KWI- Kulturwissenschaftliches Institut Essen

Anna-Eva Nebowsky, M.A.

Wissenschaftliche Mitarbeiterin und Doktorandin im DFG-Forschungsprojekt „Kommunikation und Demenz“


Anna-Eva Nebowsky
© KWI, Foto: Kurbanov

Studierte Sozialwissenschaft an der Ruhr-Universität Bochum

Seit 2013 wissenschaftliche Hilfskraft am Deutschen Zentrum für Neurodegenerative Erkrankungen in Witten

Studien- und Forschungsinteressen:
Alltägliche Interaktion, Sinn- & Bedeutungskonstruktionen, Kultur & Psyche


„Der Leib ist unser Medium des Welterlebens.“
(Üb. Merleau-Ponty, 1962)

Im Rahmen des Projekts möchte ich mich mit der Frage auseinandersetzen, wie Kommunikation funktioniert, wenn die Ordnung des Alltags innerhalb der Familie nach einer Demenzdiagnose durcheinander gebracht wird.

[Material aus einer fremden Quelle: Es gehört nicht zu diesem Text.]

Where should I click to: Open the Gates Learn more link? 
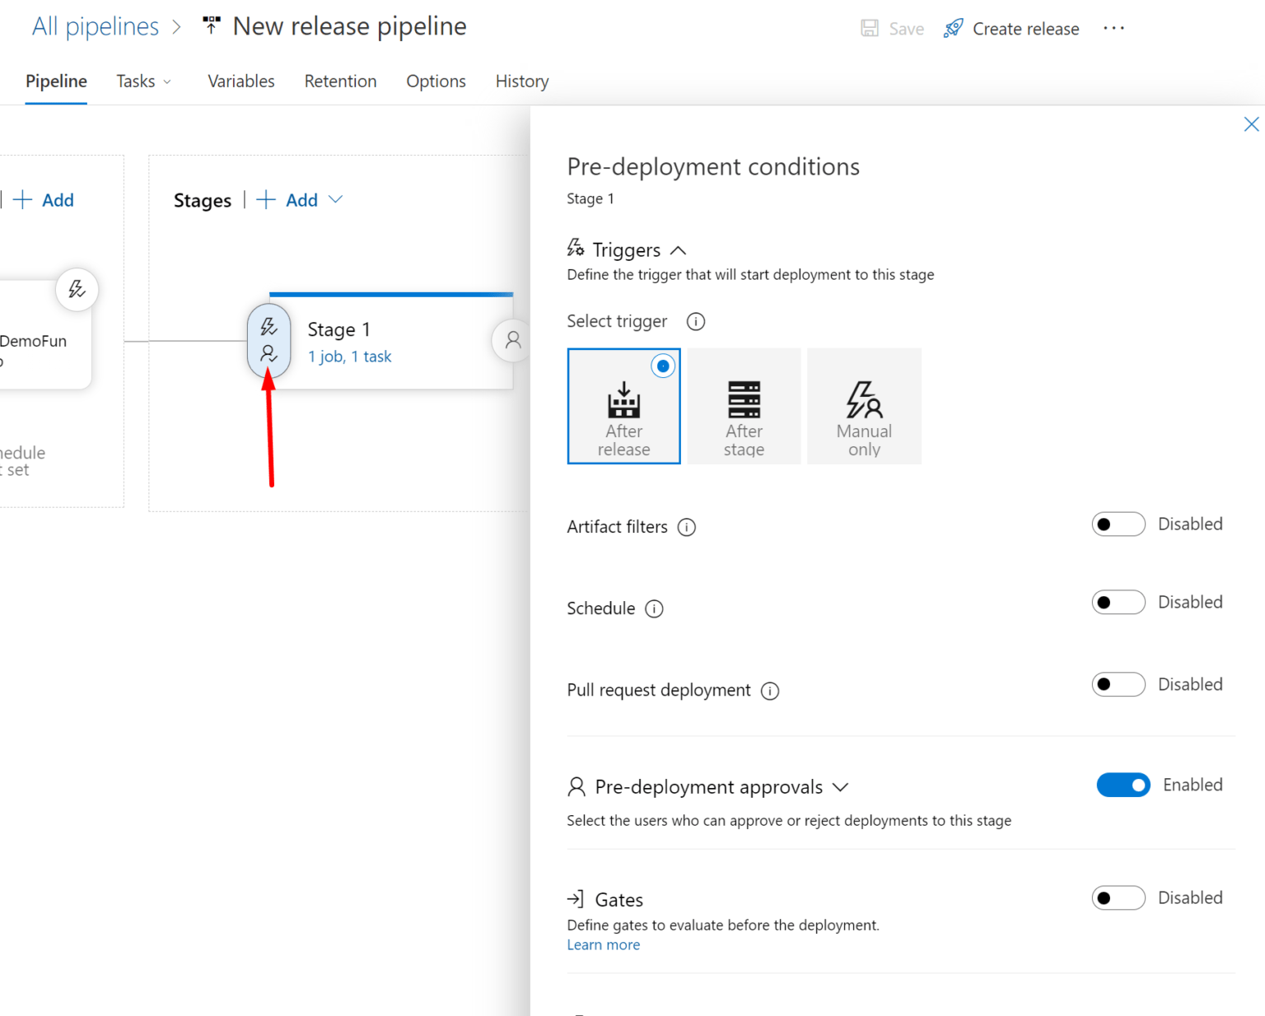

Wie gelingt eine Verständigung, wenn soziale und kommunikative Normen irritiert werden? Was passiert und was wird neu geschaffen?

Seit einigen Jahren arbeite ich bereits in der Versorgungsforschung von Menschen mit Demenz. Mein Augenmerk lag dort bisher auf den gemeinsamen Handlungen von „Frontotemporaler Demenz“ betroffenen Menschen und ihren Angehörigen im häuslichen Alltag.

Deshalb sind mir die beträchtlichen alltäglichen und emotionalen Anforderungen an die pflegenden Angehörigen sehr gut bewusst. Nicht nur diese werden in der Kommunikation mit dem Menschen mit Demenz sichtbar, sondern auch die Bedürfnisse des Menschen als soziale und selbstständige Person.

Mein Ziel ist es, die Grundprinzipien kommunikativen Handelns zu erforschen; sie zu studieren und zu benennen, um so einen sozialwissenschaftlichen Beitrag zur Verbesserung des Miteinanders zu erreichen.